Prompt
In the entries below, begin at the line that has "You are a GUI", stop after the line that has "The image size is (725, 433).", and output those lines exactly with no pictures.

Data supplied

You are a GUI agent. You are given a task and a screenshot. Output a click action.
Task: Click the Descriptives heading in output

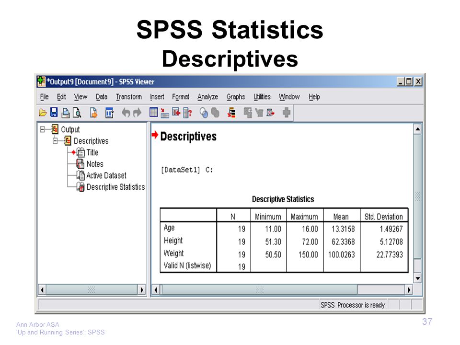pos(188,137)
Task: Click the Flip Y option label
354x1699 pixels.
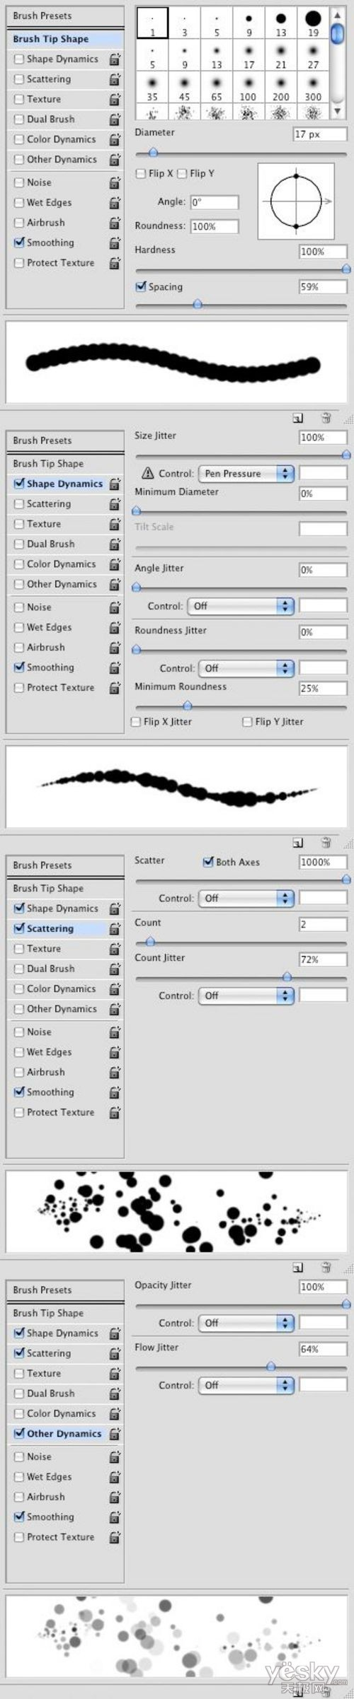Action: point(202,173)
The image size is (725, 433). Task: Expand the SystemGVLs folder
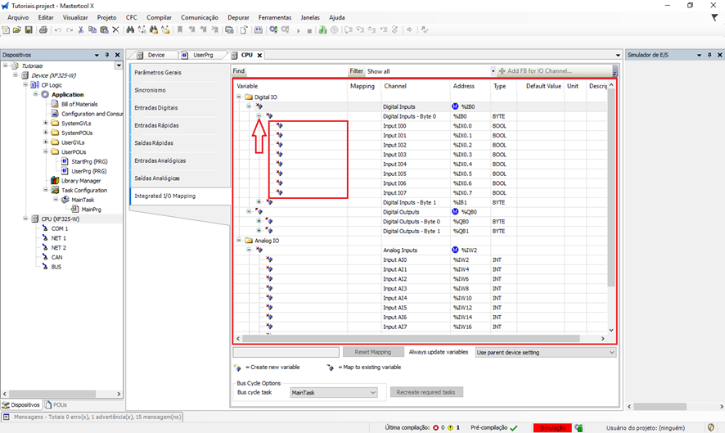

...

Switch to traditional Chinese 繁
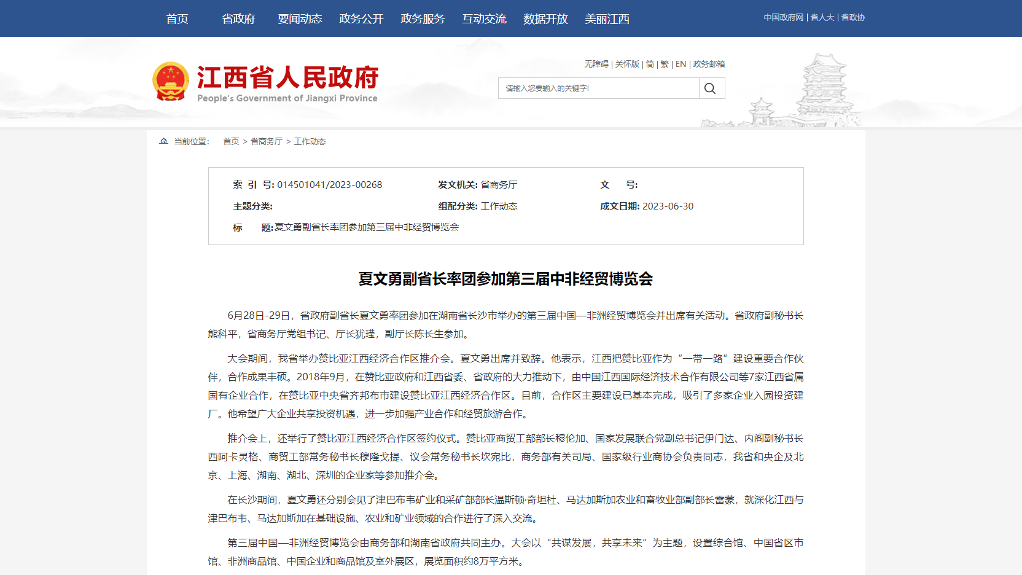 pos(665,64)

--

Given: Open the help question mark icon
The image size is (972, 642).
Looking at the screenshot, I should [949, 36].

Task result
You are a GUI agent. You are given a task and a screenshot. Output a click action.
Task: Click the Descriptives heading in output

pos(188,137)
Task: Click the Flip Y option label
354x1699 pixels.
Action: point(202,173)
The image size is (725, 433). Task: Expand the SystemGVLs folder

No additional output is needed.